Analysis of variance

# Analysis of variance
## Research methods
### Jüri Lillemets
### 2021-11-30

---

# Are differences between groups higher than within groups?

---

# Two sources of variation in data

---

## Why analysis of variance?

Variance expresses mean squared deviation from average:

`$$Var(X) = \frac{1}{N} \sum{^N_{i=1}{(X_i-\bar{X})^2}},$$`

where `$X_i$` is the value of observation `$i$` and `$\bar{X}$` the mean value.

---

Let's use data of some iris flowers for illustration.

![](../img/iris.png)

---

Variance is a measure of how different on average are **individual values from mean value**.

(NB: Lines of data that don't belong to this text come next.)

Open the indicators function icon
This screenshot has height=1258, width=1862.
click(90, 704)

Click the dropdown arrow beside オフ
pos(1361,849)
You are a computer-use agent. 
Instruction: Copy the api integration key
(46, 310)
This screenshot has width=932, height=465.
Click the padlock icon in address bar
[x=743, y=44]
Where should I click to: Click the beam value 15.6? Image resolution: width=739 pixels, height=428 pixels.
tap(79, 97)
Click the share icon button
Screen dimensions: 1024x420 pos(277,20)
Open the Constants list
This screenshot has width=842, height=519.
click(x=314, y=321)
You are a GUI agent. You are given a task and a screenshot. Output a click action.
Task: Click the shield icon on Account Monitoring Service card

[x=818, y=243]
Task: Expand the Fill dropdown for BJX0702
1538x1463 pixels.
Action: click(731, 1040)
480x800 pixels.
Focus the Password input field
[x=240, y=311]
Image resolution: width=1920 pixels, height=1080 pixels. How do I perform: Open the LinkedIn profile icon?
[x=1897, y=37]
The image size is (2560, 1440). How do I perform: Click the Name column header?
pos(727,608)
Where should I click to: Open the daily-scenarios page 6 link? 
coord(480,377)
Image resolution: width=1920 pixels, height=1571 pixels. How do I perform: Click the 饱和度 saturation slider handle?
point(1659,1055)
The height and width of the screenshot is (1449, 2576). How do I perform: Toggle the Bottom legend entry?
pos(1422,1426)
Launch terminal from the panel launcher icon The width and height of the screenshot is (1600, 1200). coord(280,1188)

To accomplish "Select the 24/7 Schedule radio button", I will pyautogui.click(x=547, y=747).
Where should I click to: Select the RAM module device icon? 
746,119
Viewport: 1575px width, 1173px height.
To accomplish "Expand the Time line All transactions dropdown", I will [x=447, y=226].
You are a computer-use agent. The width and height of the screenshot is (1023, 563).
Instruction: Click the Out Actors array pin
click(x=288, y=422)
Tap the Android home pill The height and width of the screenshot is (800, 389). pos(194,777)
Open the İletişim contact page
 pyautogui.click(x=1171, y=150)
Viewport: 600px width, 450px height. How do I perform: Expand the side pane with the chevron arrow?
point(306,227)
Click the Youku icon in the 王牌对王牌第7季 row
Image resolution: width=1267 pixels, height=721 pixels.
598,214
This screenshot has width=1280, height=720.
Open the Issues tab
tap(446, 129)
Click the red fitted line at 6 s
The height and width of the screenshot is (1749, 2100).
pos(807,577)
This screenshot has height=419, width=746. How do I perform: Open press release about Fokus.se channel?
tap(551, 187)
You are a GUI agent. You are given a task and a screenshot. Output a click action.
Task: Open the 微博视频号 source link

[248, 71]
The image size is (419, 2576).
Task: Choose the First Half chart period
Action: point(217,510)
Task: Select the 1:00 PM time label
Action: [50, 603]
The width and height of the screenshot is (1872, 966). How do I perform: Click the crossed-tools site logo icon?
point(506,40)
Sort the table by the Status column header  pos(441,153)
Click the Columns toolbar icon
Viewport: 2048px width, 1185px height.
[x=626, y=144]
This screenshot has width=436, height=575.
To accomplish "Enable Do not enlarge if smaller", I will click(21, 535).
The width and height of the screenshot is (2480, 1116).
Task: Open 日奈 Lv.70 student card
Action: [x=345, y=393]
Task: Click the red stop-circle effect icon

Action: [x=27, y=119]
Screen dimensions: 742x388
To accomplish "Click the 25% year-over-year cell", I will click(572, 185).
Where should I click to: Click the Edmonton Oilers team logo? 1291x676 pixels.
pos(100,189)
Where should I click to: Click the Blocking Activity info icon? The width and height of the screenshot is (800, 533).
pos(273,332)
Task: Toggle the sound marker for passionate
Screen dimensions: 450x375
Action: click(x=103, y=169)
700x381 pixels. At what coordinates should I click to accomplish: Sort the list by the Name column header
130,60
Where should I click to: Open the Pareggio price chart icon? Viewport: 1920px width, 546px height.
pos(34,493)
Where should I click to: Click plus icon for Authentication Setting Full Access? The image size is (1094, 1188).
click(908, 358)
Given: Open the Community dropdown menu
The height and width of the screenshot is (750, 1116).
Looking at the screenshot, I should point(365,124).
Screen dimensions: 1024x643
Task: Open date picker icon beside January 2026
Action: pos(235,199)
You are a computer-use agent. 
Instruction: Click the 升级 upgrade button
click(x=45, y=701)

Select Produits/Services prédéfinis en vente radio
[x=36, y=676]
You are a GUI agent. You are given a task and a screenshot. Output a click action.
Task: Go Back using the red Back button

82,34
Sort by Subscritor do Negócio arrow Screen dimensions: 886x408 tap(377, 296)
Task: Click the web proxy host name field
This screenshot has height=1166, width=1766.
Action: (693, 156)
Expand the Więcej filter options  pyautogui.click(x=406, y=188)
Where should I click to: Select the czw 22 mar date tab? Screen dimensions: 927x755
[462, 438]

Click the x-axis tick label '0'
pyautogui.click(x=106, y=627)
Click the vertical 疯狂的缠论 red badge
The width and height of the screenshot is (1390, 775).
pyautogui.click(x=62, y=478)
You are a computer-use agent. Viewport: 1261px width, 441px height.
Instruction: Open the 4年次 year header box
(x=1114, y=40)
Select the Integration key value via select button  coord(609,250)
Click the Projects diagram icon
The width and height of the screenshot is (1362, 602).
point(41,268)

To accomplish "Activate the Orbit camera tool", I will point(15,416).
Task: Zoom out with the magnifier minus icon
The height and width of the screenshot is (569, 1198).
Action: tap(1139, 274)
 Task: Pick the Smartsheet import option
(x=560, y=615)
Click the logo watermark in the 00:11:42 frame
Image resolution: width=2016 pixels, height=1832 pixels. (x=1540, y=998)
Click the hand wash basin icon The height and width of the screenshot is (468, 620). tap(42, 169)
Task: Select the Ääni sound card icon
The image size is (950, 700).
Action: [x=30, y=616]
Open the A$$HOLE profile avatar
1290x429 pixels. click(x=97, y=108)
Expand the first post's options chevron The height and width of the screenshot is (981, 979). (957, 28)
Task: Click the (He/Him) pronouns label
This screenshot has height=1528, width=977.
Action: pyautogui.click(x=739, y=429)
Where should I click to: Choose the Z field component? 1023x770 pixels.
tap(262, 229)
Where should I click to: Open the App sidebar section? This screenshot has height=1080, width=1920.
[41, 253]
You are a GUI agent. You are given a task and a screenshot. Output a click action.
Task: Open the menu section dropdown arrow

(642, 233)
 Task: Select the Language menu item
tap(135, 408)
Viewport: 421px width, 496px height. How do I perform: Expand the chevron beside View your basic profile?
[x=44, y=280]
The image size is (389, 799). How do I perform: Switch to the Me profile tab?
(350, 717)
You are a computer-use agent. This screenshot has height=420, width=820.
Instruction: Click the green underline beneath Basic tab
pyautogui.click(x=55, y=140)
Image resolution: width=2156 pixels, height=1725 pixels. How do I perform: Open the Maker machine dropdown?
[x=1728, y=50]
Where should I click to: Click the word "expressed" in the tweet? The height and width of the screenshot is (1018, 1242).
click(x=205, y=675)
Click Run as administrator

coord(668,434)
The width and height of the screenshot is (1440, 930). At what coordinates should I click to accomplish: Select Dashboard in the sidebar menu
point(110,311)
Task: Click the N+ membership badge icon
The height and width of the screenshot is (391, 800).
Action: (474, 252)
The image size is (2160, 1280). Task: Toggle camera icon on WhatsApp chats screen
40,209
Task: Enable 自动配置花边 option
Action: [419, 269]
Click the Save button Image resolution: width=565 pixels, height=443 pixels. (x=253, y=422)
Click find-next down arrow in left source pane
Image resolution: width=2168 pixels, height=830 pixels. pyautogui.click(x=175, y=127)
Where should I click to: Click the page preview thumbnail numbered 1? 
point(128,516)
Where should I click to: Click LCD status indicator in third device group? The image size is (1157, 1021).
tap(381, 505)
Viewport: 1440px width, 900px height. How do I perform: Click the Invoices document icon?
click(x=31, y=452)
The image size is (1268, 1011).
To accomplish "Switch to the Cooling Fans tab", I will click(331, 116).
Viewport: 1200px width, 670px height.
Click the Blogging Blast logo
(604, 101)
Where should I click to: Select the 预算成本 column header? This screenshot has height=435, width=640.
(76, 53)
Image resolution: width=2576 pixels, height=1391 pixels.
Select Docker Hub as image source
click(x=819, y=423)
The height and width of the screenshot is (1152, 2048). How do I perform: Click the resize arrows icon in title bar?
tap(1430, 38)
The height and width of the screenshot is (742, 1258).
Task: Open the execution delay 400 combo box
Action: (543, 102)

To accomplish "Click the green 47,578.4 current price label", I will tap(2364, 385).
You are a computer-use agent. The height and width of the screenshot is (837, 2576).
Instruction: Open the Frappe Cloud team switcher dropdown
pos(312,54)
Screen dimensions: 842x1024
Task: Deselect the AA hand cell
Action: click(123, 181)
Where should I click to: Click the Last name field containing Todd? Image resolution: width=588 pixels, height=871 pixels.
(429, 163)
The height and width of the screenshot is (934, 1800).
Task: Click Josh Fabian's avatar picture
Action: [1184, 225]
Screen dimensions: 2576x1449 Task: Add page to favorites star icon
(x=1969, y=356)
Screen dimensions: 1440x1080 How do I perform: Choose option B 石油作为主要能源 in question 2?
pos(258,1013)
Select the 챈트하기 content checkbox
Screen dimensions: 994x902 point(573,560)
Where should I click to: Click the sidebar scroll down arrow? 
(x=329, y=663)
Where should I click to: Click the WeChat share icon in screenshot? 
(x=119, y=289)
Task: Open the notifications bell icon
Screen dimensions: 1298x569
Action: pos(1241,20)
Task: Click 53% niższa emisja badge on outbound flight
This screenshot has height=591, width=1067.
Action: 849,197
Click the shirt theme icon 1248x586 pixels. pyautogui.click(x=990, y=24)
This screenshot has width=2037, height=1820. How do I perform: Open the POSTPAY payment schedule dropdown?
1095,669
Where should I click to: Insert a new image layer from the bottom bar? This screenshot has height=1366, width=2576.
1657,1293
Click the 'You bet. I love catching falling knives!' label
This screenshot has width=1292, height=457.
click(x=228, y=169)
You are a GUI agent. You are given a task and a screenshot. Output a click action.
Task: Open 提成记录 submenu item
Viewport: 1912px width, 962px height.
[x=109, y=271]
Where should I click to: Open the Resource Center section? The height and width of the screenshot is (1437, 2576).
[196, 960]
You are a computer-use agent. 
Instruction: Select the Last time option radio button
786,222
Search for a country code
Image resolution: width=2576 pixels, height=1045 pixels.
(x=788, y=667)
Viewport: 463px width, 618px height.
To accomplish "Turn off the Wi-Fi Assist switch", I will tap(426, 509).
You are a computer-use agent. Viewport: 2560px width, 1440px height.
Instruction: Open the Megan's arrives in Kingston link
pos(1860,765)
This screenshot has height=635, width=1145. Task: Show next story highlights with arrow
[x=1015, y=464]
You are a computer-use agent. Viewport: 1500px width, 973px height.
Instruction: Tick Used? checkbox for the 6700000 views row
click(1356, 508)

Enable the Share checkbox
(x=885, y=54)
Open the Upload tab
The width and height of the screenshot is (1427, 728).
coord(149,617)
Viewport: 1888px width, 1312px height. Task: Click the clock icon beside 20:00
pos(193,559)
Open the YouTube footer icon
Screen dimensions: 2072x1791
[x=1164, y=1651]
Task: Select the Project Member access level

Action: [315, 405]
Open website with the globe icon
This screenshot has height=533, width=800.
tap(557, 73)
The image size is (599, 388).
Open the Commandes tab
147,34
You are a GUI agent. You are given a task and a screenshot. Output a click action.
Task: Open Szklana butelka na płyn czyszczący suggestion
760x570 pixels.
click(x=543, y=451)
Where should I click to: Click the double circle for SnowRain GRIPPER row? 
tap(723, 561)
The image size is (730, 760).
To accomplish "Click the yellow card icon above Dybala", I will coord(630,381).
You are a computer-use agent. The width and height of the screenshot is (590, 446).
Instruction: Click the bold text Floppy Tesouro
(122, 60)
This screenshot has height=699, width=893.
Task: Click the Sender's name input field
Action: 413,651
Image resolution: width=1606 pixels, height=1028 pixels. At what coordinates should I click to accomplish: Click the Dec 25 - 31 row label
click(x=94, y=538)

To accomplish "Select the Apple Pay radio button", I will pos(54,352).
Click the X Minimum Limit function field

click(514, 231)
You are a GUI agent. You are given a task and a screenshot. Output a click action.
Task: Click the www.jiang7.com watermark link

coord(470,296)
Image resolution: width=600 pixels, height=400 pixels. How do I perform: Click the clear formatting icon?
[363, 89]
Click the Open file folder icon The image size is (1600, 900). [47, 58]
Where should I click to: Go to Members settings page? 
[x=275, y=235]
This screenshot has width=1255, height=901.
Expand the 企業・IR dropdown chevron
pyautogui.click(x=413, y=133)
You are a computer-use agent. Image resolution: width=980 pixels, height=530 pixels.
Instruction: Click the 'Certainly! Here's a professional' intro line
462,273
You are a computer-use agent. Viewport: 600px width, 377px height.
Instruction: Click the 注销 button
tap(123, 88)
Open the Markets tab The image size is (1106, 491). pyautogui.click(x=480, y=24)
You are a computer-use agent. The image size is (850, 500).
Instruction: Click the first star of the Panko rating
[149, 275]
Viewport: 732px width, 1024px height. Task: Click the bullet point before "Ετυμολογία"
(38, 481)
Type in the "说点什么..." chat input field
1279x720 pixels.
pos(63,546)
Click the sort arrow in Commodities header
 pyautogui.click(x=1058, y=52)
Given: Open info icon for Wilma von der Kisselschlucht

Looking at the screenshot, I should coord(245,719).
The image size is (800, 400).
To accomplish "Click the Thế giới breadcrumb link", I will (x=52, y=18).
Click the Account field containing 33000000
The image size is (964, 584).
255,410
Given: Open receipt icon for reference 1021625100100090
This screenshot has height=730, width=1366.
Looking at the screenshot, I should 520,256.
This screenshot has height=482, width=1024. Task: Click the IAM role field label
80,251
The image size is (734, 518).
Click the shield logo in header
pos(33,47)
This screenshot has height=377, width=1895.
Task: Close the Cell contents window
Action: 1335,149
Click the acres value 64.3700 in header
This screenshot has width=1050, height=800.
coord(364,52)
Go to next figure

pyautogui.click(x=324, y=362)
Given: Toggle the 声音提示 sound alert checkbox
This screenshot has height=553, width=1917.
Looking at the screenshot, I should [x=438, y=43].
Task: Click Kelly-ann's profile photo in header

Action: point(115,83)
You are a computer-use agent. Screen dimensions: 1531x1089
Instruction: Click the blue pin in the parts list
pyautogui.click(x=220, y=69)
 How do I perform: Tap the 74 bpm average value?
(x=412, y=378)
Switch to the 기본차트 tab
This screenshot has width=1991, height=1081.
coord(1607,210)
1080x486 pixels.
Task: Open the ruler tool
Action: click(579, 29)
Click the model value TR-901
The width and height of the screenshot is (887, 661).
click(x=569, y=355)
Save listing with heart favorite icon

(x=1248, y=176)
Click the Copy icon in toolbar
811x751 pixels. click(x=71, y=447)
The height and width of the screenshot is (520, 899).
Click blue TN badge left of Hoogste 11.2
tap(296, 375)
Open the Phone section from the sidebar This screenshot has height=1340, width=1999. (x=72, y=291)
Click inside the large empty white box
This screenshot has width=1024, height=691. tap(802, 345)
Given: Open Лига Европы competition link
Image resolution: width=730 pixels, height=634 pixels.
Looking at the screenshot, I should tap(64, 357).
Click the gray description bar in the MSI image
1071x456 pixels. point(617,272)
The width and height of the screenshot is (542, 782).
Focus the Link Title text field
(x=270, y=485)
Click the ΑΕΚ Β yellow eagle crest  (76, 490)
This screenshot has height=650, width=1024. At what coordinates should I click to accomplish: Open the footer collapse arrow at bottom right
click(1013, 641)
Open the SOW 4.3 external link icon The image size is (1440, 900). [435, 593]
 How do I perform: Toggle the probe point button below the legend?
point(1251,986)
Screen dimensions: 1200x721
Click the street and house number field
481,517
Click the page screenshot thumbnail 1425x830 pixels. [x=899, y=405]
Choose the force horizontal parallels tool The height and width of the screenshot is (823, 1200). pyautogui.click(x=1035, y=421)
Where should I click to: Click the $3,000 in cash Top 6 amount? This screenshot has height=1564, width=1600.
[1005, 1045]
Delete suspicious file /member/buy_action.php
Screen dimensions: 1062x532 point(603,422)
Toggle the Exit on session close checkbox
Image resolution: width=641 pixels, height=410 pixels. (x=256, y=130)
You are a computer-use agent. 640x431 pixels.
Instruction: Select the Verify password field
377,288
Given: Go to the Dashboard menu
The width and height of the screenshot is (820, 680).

![](04_anova_files/figure-html/unnamed-chunk-1-1.png)

These differences represent **variation** in data.

???
Average squared difference from the mean.

---

We can actually separate variation in into two parts:

`$$Var(Y) = \frac{1}{N} \sum^{G}_{j=1}{\sum^{N_k}_{i=1}{(Y_{ij} - \bar{Y})^2}},$$`

where 
- `$N$` is the number of all observations, 
- `$Y_{ij}$` is the value of variable `$Y$` for observation `$i$` in group `$j$`, and 
- `$\bar{Y}$` the overall mean of variable `$Y$` of all observations in all samples.

---

![](04_anova_files/figure-html/unnamed-chunk-2-1.png)

---

## The two parts as a linear model

We can also express each value as a model that distinguishes between the two sources of variation:

`$$Y_{ij}=\bar{x}+\alpha_{j}+\varepsilon_{ij},$$`

where 
- `$Y_{ij}$` is the value of `$Y$` for observation `$i$` from group `$j$`, 
- `$\bar{x}$` the overall mean, 
- `$\alpha_{i}$` the difference between mean of group `$j$` and overall mean `$\bar{x}$`, and 
- `$\varepsilon_{ij}$` the difference between group mean and value for observation `$i$` from factor `$j$`.

---

Total variation can be expressed as the deviation of each observation from the mean.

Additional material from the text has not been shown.